Still, people who have been involved with the Olympics before say the current difficulties can be overcome. Rob Prazmark, for one, is well aware of the challenges of international salesmanship amid scandal.

"I was selling sponsoring while they were imprisoning people in Seoul," says Mr. Prazmark, referring to the controversy surrounding the decision to hold the 1988 summer Games in South Korea.

Despite the successful Los Angeles summer Games in 1984, the IOC had only about $50,000 in its bank account and was in dire financial trouble, he recalls. When he tried to use the corporate sponsorship fund-raising model that had worked in Los Angeles, he found that businesses were concerned about student riots over the issue of martial law in South Korea.

"People were getting killed in South Korea, and some were asking, 'How can you support this country?' That was a marketing challenge," says Prazmark, now a senior vice president of International Management Group, a sports-event management company in Cleveland. In the face of those problems, Prazmark went on to raise $125 million from nine companies.

"The same thing is happening here, only it's a different crisis," he says.

Prazmark now works on the other side, negotiating sponsor contracts for corporations. He has cemented recent Olympic contracts for Texaco and U S West. He's also currently negotiating for two other clients that he refused to name.

For his part, Prazmark thinks the Games will recoup their sponsorship money. Not only has the IOC vowed to address the problems, but the public has a short memory, he says. All that works to a sponsor's advantage. "My opinion is that sponsors feel that the situation will resolve itself, unless there's some massive bump in the road that no one has anticipated," he says. "We won't know the long-term effect of what consumers think ... until Sydney [in 2000]."
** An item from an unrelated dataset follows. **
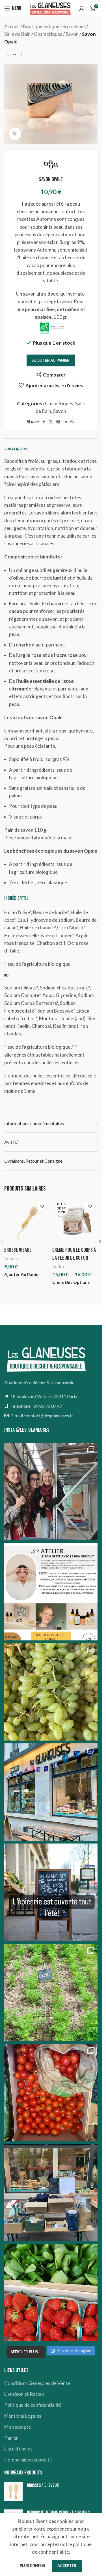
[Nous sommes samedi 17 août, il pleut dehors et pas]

Also, significantly, there's been no talk of renegotiating contracts since the scandal broke, he says. Those contracts under negotiation now, however, may come in lower than anticipated.

And that could have a profound effect on the Salt Lake Games. The Salt Lake City Council, which is already facing a budget shortfall, has just been told that it will probably have to provide $22 million of services during the 2002 Games.

"The administration hopes that $9 million will be reimbursed from federal grants, in-kind contributions, and the like, but that still leaves us with $10 million we have to come up with as a city," says Councilwoman Deeda Seed. "There's no pot of gold at the end of the rainbow, and I think we're going to face a net loss at the end of the Olympics."

Forecasts like that have Mr. Romney ordering pizza and trimming budgets. Last week he unveiled a plan to cut as much as $84 million from SLOC's $1.5 billion budget. That's wise, says Prazmark. "Salt Lake is very smart in lowering people's expectations," he says. "You can always spend more money later."